"​Haitians in the Spanish Atlantic World" by Jane Landers, Ph.D.

Landers is Gertrude Conaway Vanderbilt Professor of History at Vanderbilt University. She is the author of Atlantic Creoles in the Age of Revolutions (2010) and Black Society in Spanish Florida (1999).

In November 1793 the three most important revolutionary leaders of Saint Domingue, George Biassou, Jean-François, and Toussaint Louverture pledged their allegiance to Spain and were organized as the Black Auxiliaries of Carlos IV. Each received gold medals bearing the likeness of the king and documents expressing the gratitude and confidence of the Spanish government.

When the French Assembly finally abolished slavery, however, Toussaint broke with the Spaniards and in May of 1794 offered his services and loyalty to the French Republic. Georges Biassou and Jean-François remained loyal to Spain, but in 1795 Spain and the Directory of the French Republic concluded a peace treaty by which Spain ceded western Hispaniola to the French, and agreed to disband the Black Auxiliaries.



In December, 1795, Georges Biassou led his followers to St. Augustine, Florida where he was recognized as the General of Florida’s black militia and defended that Spanish colony against Seminole Indian attacks. Jean-François led a larger group to Cádiz, and later fought for Spain in Orán. Smaller groups of the black exiles of Saint Domingue sailed for Panama, Guatemala, and the Yucatán, where they continued to serve Spain as black militiamen.

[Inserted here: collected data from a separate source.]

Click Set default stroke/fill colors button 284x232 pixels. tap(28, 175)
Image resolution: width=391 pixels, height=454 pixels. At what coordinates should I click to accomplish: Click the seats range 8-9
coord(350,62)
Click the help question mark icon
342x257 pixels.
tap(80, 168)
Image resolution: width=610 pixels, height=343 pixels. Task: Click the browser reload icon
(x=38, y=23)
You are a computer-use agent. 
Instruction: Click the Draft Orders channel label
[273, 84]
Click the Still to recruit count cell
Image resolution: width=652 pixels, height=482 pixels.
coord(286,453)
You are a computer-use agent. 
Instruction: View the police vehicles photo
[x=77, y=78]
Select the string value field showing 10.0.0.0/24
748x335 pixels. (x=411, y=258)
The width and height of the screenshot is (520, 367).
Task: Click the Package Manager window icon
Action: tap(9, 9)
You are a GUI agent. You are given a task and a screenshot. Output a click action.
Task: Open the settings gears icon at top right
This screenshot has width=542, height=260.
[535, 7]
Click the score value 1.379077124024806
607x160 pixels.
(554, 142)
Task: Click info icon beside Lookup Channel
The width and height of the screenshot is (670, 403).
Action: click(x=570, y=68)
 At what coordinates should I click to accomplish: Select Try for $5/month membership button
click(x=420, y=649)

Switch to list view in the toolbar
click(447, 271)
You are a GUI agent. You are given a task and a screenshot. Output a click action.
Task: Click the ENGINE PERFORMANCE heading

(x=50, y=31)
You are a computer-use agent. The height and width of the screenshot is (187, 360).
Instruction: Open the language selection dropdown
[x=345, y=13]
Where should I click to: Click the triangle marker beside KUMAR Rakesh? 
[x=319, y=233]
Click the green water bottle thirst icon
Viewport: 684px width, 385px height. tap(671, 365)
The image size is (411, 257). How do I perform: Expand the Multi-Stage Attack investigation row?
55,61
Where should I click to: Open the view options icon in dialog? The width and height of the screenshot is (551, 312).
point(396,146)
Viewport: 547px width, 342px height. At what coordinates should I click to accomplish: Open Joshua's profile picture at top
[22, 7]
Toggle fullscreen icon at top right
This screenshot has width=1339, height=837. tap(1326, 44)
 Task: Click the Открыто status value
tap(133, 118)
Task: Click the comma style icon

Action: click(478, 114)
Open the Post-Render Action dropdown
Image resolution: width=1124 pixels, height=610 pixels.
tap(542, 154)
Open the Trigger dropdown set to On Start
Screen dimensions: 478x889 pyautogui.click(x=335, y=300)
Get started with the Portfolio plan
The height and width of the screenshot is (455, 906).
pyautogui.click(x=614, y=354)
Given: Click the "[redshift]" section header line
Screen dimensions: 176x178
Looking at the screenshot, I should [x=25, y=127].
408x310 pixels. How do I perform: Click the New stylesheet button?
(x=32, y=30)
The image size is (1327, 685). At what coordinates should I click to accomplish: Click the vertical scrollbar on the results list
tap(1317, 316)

Seasoned by war against French planters, French and British troops, and their own countrymen, and well-acquainted with "dangerous notions" of liberty, equality, and fraternity, despite their monarchical rhetoric, these men became objects of fear throughout the Atlantic world. George Biassou died in Florida in 1801 where, after an elaborate funeral, the parish priest recorded him as "the renowned caudillo of the black royalists of Santo Domingo." The home where he lived in Saint Augustine, Florida now bears an historic marker.